Go to any YouTube video that has any sort of even tangential political message. Are the comments well thought-out? Are they reasonable? Or are many of the comments sickening? In my experience, most of the comments are never things I would say.

The anonymity of the Internet allows us to be whoever we want, to our advantage or our detriment. For every gay kid in a strict evangelical home whose only outlet is an online forum, there’s a white supremacist who can find enough people to validate his inherently racist beliefs. The age of information has allowed for unprecedented access to anything, but it has also given a mouthpiece to people who in the past needed to own a media company or the means to publish something.

Now, with a $500 dollar computer and the Wi-Fi connection of a local Starbucks, you can say anything you want with little to no barrier to entry. On top of that, unlike the past, there is no way to vet or filter any of the information a random person decides to post. Because of this, people are not as informed as they could be, since they are constantly bombarded with information and accept it as fact instead of challenging it.

Some online communities have moderators whose roles are to police and remove threatening and otherwise untrue or harmful language, but that is a luxury. Your average YouTube comments or Instagram page cannot tell the difference between a 16-year-old saying racial slurs and a  scholar who has a reasoned policy discussion.

Our generation has been called the “me” generation for a reason.

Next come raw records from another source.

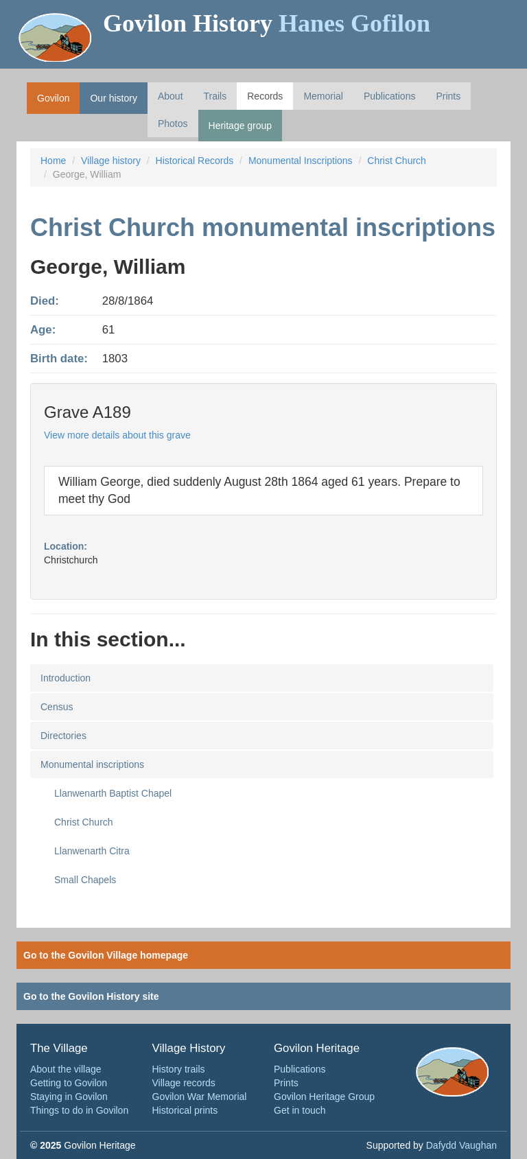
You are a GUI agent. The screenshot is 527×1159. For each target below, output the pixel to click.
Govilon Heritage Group (324, 1096)
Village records (183, 1082)
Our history (113, 98)
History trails (178, 1069)
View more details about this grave (117, 435)
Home (53, 160)
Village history (111, 160)
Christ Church (396, 160)
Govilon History (266, 23)
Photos (173, 123)
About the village (66, 1069)
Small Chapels (85, 879)
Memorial (323, 96)
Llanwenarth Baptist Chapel (113, 793)
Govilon (53, 98)
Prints (448, 96)
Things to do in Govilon (79, 1110)
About (170, 96)
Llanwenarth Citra (92, 850)
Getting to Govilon (68, 1082)
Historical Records (195, 160)
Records (265, 96)
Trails (215, 96)
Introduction (65, 677)
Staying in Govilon (69, 1096)
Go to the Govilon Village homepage (105, 955)
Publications (390, 96)
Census (56, 706)
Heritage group (240, 125)
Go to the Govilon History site (91, 996)
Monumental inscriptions (92, 764)
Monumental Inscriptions (300, 160)
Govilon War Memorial (199, 1096)
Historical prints (185, 1110)
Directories (63, 735)
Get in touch (300, 1110)
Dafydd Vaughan (461, 1145)
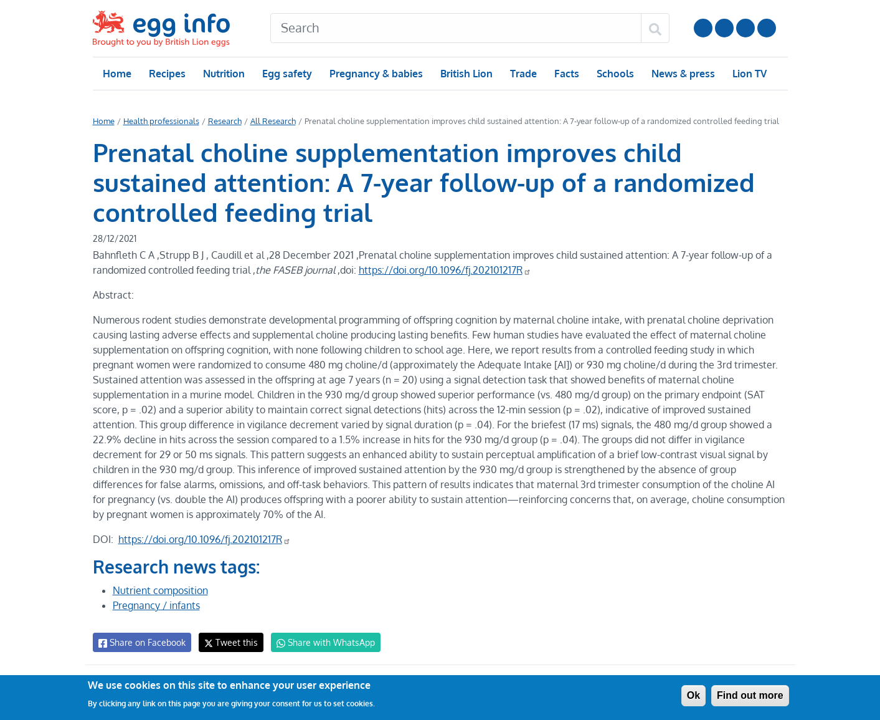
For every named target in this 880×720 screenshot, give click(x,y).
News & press (681, 73)
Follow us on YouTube (703, 28)
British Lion (465, 73)
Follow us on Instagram (724, 28)
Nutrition (223, 73)
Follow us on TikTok (766, 28)
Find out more (750, 695)
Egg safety (286, 73)
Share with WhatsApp (319, 642)
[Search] (455, 28)
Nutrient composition (160, 590)
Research (221, 121)
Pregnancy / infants (156, 605)
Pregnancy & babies (375, 73)
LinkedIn (745, 28)
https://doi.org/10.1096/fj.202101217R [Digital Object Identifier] (445, 270)
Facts (566, 73)
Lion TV (748, 73)
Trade (522, 73)
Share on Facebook (141, 642)
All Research (269, 121)
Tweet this (227, 642)
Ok (693, 695)
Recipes (166, 73)
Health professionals (159, 121)
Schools (613, 73)
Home (117, 73)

Our ability to speak our minds and broadcast it to the world, no matter where we are, allows us to fire off tweets and Instagram pictures of our food without the expectation that anyone will respond or want to have a conversation with us.

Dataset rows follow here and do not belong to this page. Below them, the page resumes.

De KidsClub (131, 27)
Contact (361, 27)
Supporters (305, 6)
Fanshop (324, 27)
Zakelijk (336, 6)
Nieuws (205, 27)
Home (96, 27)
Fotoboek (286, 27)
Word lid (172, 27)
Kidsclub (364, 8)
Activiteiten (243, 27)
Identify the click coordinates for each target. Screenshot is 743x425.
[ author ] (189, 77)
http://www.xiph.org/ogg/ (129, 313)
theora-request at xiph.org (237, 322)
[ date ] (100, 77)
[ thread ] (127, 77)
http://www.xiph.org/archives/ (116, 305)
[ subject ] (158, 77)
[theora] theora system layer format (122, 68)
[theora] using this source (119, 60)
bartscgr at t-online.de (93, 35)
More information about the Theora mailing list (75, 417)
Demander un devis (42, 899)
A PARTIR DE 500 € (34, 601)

So, here’s a suggestion. Look up. More than likely, there are people in your general vicinity. Engage them in conversation. Challenge their beliefs. Challenge your own. You don’t grow as a person if you tweet “If u like Bernie unfollow me now,” instead of engaging someone in a reasoned and well thought-out conversation.

The Internet has made us lazy as debaters, orators and writers. I can’t even recall how many times I’ve heard that our language has collapsed because of abbreviation and its simplicity. When our attention spans decrease and our thoughts are condensed to 140 characters, it’s easy to see it that way. In real life, you can’t block, mute or unfriend someone who disagrees with you, you have to come to some agreement. Instead of holding our debates behind a computer screen, let’s get out more and go face to face. We’ll be better for it.